In bold is “a copy of precinct returns.” That’s where Dr. Pressley says the counties and Secretary of State’s office is breaking the law. She says election workers need to keep the tapes — or tally print outs — from each precinct in a hard copy form. She says these could then be used to verify that voters in a specific precinct voted the way they did.
“[There’s] a lot of speculation and some claims without warrant,” said Alicia Pierce, spokeswoman for the secretary of state. She attended the press conference and says another section of the election code overrules the requirements for the copy of precinct returns. She points to the part in the law updated in 2009 on the direct recording of electronic voting machines.
Sec. 129.002. GENERAL PROCEDURES. (a) Each direct recording electronic voting machine must provide the voter with a screen in summary format of the voter’s choices for the voter to review before the vote is actually cast.

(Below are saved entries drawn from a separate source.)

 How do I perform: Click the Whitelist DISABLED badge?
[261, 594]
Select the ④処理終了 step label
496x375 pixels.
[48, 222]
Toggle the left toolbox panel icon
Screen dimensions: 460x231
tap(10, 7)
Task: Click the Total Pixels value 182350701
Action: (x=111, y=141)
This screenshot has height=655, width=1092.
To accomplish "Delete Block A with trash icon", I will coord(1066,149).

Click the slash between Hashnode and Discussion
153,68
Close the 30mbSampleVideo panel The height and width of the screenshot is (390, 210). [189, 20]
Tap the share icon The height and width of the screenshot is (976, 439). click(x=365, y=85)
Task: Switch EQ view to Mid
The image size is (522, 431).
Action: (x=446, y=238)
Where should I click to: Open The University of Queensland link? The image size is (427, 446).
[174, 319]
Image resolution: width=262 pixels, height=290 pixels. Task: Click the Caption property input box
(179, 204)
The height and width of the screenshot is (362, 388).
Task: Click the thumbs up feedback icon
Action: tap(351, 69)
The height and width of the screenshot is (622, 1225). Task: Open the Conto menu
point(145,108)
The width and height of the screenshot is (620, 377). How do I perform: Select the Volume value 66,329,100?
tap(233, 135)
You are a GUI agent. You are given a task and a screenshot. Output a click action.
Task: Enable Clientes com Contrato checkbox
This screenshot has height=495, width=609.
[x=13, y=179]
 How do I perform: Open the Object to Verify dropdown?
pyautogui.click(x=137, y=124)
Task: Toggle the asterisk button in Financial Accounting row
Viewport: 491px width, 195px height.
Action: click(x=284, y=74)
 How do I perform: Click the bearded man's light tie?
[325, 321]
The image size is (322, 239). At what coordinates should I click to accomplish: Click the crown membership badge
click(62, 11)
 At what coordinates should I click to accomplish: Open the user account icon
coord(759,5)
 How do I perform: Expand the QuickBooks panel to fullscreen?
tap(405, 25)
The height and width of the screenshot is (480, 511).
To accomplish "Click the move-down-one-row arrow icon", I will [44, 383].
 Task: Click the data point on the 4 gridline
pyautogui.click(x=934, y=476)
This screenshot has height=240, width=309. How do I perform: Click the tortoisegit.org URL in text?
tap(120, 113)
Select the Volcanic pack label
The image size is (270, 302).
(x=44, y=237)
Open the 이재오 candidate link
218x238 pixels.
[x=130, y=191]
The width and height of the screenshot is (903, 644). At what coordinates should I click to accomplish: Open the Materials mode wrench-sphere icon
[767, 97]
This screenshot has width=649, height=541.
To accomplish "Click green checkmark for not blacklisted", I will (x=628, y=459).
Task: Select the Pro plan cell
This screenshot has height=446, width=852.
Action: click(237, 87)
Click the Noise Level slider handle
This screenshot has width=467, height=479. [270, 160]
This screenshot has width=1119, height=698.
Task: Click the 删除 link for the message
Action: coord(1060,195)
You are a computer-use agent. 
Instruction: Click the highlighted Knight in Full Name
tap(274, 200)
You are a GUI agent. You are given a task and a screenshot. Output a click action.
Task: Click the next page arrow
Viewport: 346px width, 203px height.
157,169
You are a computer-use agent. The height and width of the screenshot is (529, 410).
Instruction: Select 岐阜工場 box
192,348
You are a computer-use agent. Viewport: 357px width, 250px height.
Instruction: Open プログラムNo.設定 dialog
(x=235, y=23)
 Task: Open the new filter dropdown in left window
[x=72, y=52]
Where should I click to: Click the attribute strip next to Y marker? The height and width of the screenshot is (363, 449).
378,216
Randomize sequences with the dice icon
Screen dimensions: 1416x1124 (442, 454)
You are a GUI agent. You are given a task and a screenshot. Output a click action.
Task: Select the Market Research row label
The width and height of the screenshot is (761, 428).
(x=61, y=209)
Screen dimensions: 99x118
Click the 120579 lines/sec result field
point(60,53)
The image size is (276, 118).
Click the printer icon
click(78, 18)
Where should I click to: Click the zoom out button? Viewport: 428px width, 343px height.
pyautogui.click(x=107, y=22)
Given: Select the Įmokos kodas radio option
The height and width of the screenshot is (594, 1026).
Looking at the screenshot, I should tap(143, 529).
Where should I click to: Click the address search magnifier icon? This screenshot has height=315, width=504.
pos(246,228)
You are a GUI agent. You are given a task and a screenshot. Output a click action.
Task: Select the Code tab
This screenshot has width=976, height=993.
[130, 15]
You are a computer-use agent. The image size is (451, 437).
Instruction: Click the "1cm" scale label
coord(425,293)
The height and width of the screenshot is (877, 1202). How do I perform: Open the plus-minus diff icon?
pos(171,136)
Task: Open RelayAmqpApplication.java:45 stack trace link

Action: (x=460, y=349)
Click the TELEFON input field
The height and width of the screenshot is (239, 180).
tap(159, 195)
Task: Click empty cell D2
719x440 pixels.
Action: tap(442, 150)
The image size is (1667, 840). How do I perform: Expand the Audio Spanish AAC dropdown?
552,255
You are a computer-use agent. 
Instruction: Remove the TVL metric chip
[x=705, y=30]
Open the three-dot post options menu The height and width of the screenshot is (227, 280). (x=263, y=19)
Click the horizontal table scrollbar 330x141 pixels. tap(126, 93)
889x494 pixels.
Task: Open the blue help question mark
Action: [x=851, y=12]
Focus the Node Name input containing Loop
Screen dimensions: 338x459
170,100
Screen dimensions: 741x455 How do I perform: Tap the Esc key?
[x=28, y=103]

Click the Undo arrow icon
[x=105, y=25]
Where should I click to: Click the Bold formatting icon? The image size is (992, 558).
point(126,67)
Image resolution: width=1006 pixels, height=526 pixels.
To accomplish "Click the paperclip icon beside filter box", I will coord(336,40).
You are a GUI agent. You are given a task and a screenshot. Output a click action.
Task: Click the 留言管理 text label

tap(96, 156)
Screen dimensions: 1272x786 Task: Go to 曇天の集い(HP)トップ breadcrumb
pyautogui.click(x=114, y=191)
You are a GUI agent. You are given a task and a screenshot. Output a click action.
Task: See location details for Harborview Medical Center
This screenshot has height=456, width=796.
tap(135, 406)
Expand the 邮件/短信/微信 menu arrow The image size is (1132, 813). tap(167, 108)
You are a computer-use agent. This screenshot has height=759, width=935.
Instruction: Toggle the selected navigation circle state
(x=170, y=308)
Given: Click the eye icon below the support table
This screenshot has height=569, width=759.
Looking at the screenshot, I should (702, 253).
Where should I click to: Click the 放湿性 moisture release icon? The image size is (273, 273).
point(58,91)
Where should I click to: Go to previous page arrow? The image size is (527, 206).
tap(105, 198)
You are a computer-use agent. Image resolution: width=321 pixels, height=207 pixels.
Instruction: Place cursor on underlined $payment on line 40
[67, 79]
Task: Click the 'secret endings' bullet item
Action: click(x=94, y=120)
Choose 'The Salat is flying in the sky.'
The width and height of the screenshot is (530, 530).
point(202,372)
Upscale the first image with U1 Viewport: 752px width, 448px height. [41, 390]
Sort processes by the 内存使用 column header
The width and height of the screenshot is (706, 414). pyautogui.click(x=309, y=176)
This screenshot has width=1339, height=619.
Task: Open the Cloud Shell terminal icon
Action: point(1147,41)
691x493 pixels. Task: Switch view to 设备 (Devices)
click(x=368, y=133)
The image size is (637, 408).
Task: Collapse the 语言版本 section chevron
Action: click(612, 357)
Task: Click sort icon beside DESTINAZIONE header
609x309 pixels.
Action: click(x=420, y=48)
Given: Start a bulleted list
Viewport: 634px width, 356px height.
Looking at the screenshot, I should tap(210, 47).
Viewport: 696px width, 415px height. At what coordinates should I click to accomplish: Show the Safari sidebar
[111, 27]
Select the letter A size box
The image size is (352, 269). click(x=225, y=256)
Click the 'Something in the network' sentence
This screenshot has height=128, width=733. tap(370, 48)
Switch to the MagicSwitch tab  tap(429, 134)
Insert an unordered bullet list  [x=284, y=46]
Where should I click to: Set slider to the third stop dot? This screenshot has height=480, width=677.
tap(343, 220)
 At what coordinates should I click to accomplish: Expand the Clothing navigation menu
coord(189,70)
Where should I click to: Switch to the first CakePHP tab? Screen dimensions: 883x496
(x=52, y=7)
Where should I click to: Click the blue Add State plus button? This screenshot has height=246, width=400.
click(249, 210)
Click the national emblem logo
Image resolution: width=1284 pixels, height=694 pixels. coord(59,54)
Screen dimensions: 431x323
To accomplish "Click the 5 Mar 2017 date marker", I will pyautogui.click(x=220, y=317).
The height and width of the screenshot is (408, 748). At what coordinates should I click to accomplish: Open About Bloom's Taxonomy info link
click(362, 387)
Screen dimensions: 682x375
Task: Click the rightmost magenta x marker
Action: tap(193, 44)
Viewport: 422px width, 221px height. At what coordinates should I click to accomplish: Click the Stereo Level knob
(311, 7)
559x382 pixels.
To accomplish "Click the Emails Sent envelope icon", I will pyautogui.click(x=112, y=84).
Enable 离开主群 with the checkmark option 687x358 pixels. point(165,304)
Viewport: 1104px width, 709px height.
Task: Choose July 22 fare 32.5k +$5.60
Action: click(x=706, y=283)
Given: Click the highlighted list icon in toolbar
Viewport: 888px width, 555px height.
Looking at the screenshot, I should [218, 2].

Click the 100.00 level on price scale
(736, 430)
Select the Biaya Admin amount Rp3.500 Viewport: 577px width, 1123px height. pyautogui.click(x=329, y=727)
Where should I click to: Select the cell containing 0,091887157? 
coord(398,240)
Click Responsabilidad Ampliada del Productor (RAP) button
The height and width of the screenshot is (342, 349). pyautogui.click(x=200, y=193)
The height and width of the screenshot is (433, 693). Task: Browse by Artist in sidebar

(c) The secretary of state shall prescribe any procedures necessary to implement this chapter and to ensure the orderly and proper administration of elections using direct recording electronic voting machines.
How does this work in the real world? Take Travis County for example. Voters during early voting and on election day can vote anywhere in the county. The law was changed so the secretary of state can give counties the ability to have “county-wide” elections. Pierce says because people can vote in whatever county precinct they want, the hard copy print outs wouldn’t match up. So counties have the flexibility to not have copies of tapes in envelope number 2.
Pierce says the attorney general and the court system has sided with them. So do Travis County officials.
County Clerk Dana DeBeauvoir said, “Ms. Pressley is raising the same concerns that she did in Pressley v. Casar, her unsuccessful challenge of her failed race in the 2014 Austin City Council Election. In that case, the trial court after a hearing, entered a ‘No Evidence Summary Judgement’ dismissing the case.”
“The Travis County Clerk remains committed to conducting an election that complies with all applicable laws, and the interpretations of those laws provided by the Secretary of State, in his role as the Chief Elections Officer of the State of Texas. To that end, we believe that all of our procedures, which are developed to assure the integrity of the election, do just that,” said DeBeauvoir in an emailed statement.
Partial Vote Waivers:
But the secretary of state says one thing is changing: the partial manual count. It’s part of the law that requires all 254 Texas Counties to manually count after the election either one percent of their precincts or the ballots of three precincts, whichever is greater.
In the past two major elections, Texas has waived the requirement to manually count part of the totals. That was one of Dr. Pressley’s concerns and this year, the secretary of state will not issue waivers on partial manual vote counts.
“Voters can rest assured that there will be a partial manual count in this November election,” said Pierce.
Travis County is making plans to replace its voting machines with a system that includes a paper backup option. The county clerk wants to move to a system that uses new software and tablet computers. The STAR-Vote System will let voters print a list of their selections.
County Clerk DeBeauvoir told KXAN earlier this year, “But let’s also offer a paper trail so that we can have the audibility and the backup that people want for an electronic voting system.”
The STAR-Vote System will cost county taxpayers around $10 million. It’s supposed to be in place for the 2020 elections.